Bridget is hit especially hard by this reality. She long dreamed of being a Playboy model, and now watches dozens of other women “get what I can’t have.” Tearful when she makes this confession, she’s soon giggling again, describing how she tests newcomers by getting them hammered the night before their photo auditions. When Hefner finally decides to put all three girlfriends in an issue of the magazine (along with himself, fully clothed), they are elated. While the show suggests this is a victory, it’s ironic that these most fortunate young women can still be this happy about being subverted, body and mind, into mere symbols.
The enormous pull of this fantasy is central to fame and celebrity. But a fantasy does more than attract, it conceals. Hefner and company attend the AFI Awards celebration for George Lucas. One hopes for a meeting between Hef and Lucas, two of America’s great fantasists, but it never comes. Here all exist in Lucas’ shadow, much as visitors to the Mansion exist in Hefner’s. Both men are virtual hermits, intimated by their hugely influential creations. Hefner in particular comes off as timid, though he’s professional before cameras, displaying that wizened, disturbingly eager smile of his.
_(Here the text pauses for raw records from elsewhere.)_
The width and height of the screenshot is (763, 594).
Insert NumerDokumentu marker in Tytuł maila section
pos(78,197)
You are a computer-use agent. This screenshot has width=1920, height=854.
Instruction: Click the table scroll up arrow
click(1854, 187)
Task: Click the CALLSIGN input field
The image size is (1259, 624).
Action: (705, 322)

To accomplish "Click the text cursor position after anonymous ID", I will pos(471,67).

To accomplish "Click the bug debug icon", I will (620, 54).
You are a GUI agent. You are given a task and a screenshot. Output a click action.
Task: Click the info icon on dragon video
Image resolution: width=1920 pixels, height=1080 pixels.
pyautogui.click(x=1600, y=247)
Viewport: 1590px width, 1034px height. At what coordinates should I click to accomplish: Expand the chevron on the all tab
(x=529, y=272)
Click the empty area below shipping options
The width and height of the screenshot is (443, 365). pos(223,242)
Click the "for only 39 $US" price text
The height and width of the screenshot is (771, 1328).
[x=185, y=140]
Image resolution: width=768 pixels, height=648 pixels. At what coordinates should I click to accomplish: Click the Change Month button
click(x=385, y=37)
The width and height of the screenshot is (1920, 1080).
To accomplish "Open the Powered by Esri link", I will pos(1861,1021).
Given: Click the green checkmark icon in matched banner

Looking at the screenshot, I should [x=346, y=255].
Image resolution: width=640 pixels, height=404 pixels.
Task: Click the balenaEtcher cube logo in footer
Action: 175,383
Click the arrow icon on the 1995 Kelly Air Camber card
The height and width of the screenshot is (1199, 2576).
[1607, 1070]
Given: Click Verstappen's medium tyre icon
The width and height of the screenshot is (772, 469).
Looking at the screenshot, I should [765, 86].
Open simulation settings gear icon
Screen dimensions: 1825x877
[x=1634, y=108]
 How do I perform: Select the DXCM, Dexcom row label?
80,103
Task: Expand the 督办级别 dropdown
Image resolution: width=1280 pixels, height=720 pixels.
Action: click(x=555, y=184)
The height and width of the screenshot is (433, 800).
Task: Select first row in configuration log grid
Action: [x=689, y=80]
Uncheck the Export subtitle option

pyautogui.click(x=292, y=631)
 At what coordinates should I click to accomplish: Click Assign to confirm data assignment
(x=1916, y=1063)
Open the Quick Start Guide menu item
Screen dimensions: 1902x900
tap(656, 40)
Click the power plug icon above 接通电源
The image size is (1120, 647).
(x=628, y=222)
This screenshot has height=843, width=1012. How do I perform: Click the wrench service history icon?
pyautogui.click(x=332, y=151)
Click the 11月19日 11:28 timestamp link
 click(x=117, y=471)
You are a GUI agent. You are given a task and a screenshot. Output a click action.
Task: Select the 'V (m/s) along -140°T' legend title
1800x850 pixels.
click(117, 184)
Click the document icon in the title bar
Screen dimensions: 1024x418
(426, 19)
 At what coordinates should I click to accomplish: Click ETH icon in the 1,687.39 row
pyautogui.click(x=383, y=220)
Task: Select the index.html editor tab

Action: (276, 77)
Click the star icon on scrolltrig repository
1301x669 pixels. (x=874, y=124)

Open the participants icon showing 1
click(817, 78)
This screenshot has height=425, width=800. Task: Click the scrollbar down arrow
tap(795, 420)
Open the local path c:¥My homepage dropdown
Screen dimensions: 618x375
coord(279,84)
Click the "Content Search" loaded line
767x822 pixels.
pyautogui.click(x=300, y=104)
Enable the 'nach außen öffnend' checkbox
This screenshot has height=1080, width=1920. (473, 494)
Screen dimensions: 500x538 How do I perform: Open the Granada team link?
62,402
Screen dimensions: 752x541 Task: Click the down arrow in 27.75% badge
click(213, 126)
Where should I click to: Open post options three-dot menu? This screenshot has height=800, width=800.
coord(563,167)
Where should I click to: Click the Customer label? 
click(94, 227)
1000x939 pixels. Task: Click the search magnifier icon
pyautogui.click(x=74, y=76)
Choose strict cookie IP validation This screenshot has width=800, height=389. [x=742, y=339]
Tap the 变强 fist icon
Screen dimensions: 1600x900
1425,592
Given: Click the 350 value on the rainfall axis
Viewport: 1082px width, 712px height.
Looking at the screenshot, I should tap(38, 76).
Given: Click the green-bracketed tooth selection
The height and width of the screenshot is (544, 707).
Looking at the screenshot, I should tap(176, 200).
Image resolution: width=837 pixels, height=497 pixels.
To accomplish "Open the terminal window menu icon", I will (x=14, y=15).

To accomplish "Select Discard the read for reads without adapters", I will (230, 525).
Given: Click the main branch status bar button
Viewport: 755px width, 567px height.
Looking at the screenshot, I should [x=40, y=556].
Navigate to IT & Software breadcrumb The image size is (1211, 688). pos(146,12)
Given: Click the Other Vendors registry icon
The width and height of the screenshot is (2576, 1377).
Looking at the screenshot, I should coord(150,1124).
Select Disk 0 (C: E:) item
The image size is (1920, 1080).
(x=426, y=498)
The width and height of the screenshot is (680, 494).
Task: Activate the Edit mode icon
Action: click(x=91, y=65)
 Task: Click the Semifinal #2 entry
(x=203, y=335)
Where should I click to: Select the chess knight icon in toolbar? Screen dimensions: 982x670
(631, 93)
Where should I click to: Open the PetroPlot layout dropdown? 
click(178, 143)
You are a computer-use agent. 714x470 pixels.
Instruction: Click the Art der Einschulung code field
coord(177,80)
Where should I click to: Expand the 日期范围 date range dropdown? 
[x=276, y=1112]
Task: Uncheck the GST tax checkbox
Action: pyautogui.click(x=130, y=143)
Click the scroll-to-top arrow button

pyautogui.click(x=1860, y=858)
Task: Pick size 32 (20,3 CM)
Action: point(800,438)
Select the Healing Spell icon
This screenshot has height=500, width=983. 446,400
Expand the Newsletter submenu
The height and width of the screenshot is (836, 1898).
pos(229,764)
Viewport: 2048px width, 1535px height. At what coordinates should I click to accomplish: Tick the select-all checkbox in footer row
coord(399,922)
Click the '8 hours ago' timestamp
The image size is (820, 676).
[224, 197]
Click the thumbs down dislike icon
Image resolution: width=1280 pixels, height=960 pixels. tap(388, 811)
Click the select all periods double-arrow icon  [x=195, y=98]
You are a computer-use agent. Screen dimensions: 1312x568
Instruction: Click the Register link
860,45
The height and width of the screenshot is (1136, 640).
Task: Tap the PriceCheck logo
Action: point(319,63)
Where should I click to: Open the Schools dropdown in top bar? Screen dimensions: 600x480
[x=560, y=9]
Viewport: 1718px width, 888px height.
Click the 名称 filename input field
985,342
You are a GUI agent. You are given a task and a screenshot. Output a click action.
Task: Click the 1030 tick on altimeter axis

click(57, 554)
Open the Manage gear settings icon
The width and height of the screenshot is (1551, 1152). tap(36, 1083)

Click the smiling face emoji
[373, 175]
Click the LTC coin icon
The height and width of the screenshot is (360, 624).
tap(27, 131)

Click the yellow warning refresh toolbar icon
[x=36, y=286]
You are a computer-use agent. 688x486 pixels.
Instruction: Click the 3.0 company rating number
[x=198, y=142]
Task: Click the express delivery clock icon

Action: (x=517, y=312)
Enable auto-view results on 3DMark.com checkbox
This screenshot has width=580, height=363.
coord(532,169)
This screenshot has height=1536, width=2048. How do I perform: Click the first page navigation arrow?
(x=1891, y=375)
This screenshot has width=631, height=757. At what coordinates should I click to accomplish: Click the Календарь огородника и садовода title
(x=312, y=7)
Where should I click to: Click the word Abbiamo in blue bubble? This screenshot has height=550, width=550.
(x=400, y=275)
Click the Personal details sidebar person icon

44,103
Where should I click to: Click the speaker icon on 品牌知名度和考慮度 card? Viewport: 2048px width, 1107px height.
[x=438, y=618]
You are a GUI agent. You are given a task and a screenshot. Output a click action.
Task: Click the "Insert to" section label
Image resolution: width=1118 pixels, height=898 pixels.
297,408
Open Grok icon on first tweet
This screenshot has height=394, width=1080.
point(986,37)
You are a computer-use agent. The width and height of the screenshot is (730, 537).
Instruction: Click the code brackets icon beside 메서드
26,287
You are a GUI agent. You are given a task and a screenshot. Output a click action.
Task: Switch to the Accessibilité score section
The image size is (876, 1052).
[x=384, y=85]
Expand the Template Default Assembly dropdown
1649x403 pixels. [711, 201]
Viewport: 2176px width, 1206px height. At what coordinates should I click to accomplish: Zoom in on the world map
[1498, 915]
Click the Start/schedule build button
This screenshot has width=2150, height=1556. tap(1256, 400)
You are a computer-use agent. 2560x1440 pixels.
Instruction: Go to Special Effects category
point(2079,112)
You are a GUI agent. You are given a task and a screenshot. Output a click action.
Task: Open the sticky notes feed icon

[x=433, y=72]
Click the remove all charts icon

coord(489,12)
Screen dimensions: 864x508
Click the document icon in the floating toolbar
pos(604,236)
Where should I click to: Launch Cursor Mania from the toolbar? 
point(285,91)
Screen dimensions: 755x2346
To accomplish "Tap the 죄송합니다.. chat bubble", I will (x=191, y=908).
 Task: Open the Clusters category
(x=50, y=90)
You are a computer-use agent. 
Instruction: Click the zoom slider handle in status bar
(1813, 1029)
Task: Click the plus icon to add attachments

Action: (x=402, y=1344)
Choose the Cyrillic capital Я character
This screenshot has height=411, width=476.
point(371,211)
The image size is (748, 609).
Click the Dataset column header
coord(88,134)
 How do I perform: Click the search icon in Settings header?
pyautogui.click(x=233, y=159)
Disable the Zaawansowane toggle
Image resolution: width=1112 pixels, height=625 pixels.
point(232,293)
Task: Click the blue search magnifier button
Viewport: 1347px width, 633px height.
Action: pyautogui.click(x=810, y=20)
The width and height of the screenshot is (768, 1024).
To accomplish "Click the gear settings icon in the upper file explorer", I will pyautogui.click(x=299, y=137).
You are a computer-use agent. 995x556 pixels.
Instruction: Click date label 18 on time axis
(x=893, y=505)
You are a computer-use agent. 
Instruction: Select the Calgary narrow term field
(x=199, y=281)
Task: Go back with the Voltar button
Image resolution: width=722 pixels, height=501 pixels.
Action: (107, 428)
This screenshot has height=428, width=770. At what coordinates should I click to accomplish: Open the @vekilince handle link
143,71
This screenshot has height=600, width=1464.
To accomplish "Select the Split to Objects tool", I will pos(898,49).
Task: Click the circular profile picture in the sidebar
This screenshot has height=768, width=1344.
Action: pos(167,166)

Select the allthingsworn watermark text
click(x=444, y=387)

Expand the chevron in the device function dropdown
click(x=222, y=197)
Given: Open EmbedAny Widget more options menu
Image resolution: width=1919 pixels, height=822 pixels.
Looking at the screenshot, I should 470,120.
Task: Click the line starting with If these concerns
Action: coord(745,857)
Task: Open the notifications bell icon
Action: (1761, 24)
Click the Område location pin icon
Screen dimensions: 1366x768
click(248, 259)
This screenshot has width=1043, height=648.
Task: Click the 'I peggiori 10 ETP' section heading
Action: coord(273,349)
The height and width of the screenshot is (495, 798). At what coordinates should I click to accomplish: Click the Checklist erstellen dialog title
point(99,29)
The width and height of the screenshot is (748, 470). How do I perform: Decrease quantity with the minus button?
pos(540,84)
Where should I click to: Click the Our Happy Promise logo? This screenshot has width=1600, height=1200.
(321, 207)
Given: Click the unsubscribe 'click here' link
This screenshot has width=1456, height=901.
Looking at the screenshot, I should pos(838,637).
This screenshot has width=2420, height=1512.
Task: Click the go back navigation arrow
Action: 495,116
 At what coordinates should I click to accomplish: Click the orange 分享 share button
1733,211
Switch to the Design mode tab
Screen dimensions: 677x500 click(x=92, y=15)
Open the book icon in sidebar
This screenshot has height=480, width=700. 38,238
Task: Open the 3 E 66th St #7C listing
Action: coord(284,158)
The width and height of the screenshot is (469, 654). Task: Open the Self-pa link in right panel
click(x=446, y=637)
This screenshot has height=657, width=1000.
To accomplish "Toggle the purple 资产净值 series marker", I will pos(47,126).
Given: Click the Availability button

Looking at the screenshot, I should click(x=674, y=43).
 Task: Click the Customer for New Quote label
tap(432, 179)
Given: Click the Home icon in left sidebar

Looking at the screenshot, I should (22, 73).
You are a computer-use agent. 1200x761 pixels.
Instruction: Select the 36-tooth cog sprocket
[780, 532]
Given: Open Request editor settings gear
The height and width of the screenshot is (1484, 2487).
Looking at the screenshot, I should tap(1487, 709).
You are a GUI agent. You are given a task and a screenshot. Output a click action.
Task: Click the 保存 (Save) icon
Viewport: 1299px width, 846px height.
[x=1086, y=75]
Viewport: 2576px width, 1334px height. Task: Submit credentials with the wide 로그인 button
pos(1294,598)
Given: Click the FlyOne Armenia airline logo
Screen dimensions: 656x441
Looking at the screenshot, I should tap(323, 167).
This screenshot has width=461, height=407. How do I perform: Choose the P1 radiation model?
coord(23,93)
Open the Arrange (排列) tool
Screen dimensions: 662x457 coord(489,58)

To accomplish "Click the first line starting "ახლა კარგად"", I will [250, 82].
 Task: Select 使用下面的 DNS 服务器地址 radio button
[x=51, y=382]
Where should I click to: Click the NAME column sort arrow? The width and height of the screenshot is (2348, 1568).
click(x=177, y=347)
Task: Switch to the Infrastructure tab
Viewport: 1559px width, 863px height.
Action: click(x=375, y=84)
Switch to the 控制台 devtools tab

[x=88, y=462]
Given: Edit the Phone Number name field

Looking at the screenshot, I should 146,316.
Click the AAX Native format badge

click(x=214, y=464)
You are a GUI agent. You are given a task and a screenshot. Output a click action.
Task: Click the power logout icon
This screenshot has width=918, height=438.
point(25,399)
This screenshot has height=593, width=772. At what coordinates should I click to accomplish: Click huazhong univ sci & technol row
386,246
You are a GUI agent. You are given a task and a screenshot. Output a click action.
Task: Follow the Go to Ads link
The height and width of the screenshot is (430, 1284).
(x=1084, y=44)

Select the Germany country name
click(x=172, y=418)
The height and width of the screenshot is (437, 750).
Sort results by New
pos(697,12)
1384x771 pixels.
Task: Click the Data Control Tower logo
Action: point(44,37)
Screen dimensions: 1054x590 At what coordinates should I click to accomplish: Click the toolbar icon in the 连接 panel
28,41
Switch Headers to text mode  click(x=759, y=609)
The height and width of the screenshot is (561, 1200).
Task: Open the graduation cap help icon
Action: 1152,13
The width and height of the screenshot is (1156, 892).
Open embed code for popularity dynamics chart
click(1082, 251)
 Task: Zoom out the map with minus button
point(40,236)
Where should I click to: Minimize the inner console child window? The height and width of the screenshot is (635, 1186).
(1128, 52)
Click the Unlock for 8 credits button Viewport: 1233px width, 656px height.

His personal life—the wife and children who live next door, the previous seven (or so) girlfriends—is ignored by the show, making him something of a cipher.
For a man so clearly obsessed with image, the demands of a celebreality soap present a problem. Reality in all its messiness and unpredictability—or at least its overstated appearance—must be presented in order to satisfy the audience. When the image in question is as vehemently opposed to reality as Playboy’s, all it can produce in the way of self-reflection is a PR smokescreen. In the end, Hugh Hefner is too worried about making himself look good for Girls Next Door to be anything more than business as usual.